It isn't accurate to say that Barbara Branden's position is indistinguishable from the NeoCons. She argues from the position of individual rights (whether or not you or I disagree with how she applies that principle), see is not in favor of liberal domestic policies, she would not claim that Democracy by itself is a goal or cure-all, nor is she on a Christian Crusade.

And, although I read your piece on the term "Islamofacism" I still don't find much fault with that term. Islam calls for very harsh penalties for those who refuse to accept Sharia. Islamofacists are those who want to impose Sharia on others - a very Nazi like thing to my mind. The call to impose the will of Allah and the dictates of Mohammed on everyone is real - like the calls to kill those Danish cartoonists. I'm an atheist and have been since age 14, so my revulsion towards Islam doesn't have any Christian roots. Nor do I share in any feeling of guilt regarding the holocaust. I also don't feel any fear of "the other." I tend to be intrigued by unknown others and want to learn about them - some I like, some I don't. Islam has earned my revulsion in an honest, straight up, rational fashion.

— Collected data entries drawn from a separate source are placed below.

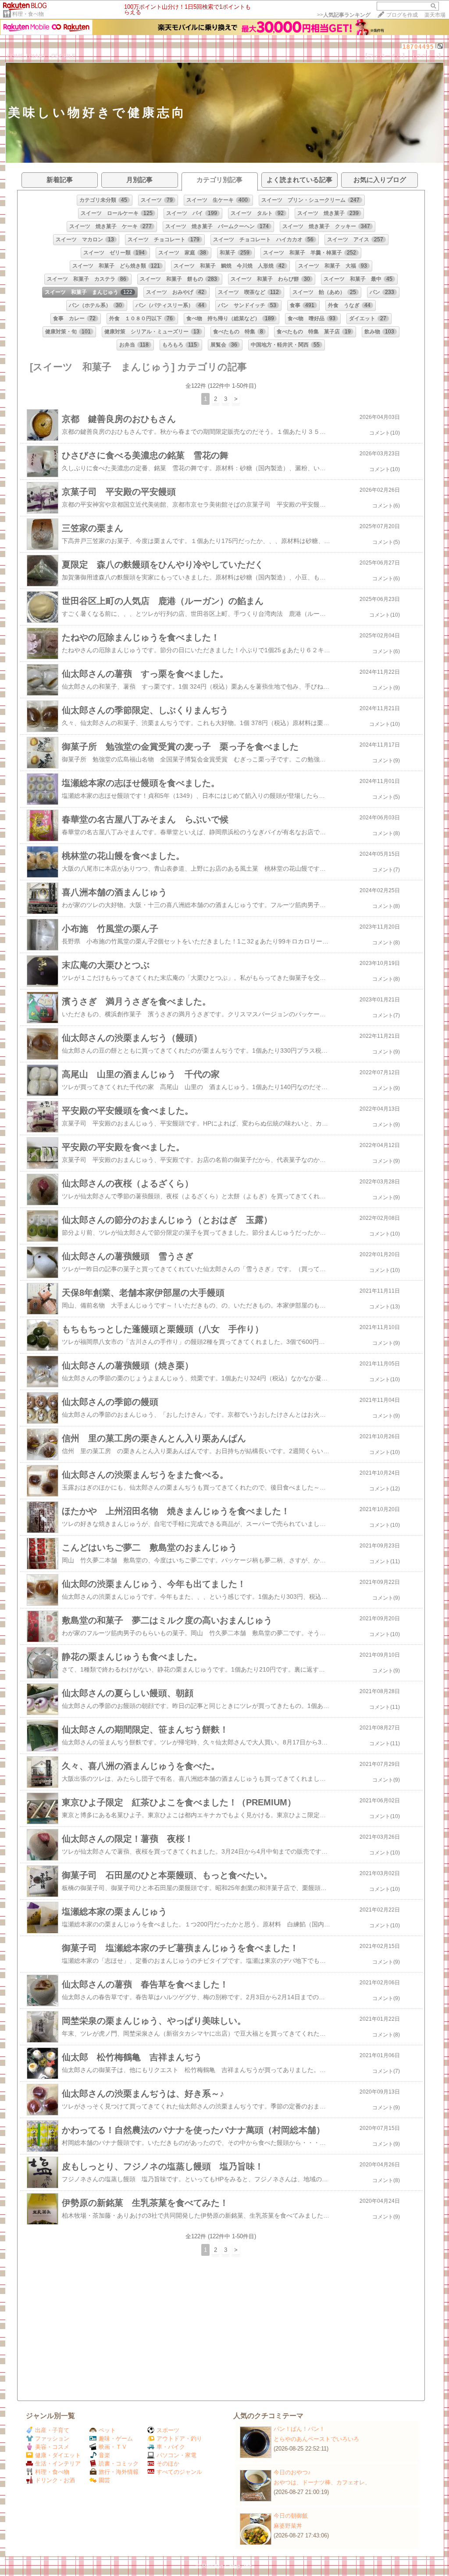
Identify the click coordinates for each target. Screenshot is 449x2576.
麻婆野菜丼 (288, 2525)
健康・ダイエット (58, 2455)
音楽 (104, 2455)
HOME (15, 56)
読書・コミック (119, 2463)
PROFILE (63, 56)
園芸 (104, 2480)
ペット (107, 2430)
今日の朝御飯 (291, 2515)
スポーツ (168, 2430)
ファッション (52, 2438)
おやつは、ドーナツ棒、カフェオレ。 (322, 2482)
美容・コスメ (52, 2447)
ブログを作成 (402, 15)
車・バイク (171, 2447)
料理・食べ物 (28, 14)
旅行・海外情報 (119, 2472)
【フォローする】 (385, 56)
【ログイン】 (427, 56)
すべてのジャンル (179, 2472)
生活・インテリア (58, 2463)
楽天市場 (434, 15)
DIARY (37, 56)
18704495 (418, 46)
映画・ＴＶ (113, 2447)
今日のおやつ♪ (292, 2472)
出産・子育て (52, 2430)
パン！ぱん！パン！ (299, 2429)
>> (344, 15)
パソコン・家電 (176, 2455)
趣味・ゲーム (116, 2438)
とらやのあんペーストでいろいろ (316, 2439)
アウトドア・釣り (179, 2438)
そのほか (168, 2463)
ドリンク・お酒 (55, 2480)
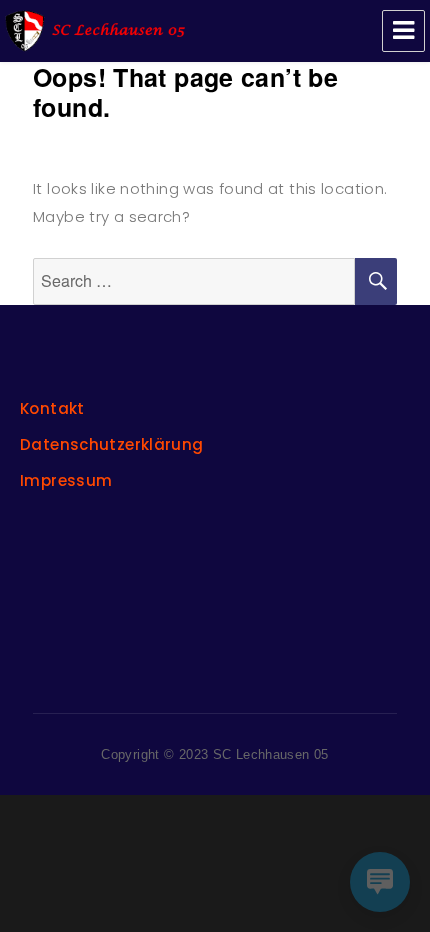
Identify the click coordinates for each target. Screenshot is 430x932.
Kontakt (52, 408)
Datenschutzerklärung (112, 444)
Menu (403, 31)
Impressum (66, 480)
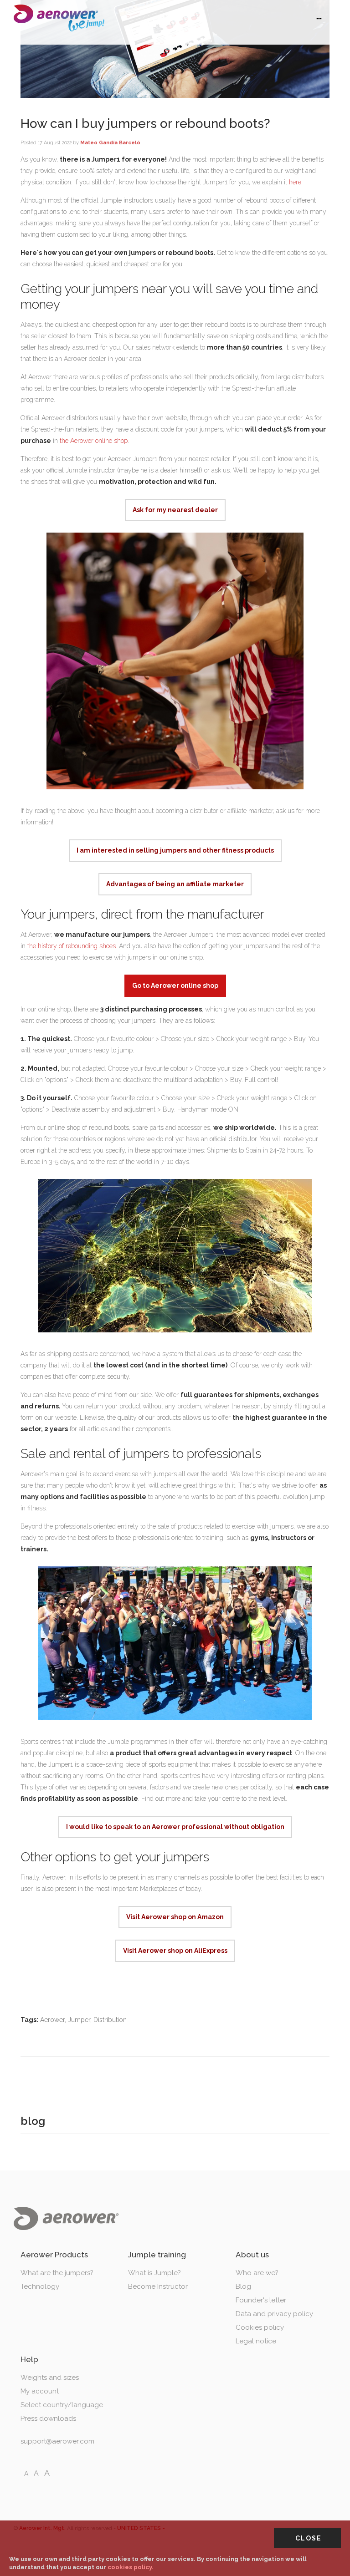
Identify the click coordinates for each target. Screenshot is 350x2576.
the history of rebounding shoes (71, 946)
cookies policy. (131, 2567)
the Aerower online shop (94, 440)
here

Al-Qaeda has been reactive as you put it in killing people, as terrorists do. Your descriptions really do tend towards moral equivalence or worse. I'm strongly opposed to our war in Iraq, but anyone that doesn't think the whole world should be hunting down Al-Qaeda like rabid dogs is not thinking straight. I believe that we need to oppose torture, observe habeous corpus and probable cause. But that doesn't mean we pretend that there aren't people that want to kill us in very large numbers for irrational reasons. Take a look at this delightful little article on an Al Qaeda cell that may have been developing a black plague weapon. Yes, there is blowback, there is a reactive element to our actions - but it doesn't change the nature of our enemies or what is happening across Europe and in England and what will happen here in the U.S. I think that your statement, "Bin Laden knows that stomping on the paws of the U.S. government would only make it act more like a bear." is really naive in the sense that making bears angry is what terrorists WANT to do - that is a mark of success for them.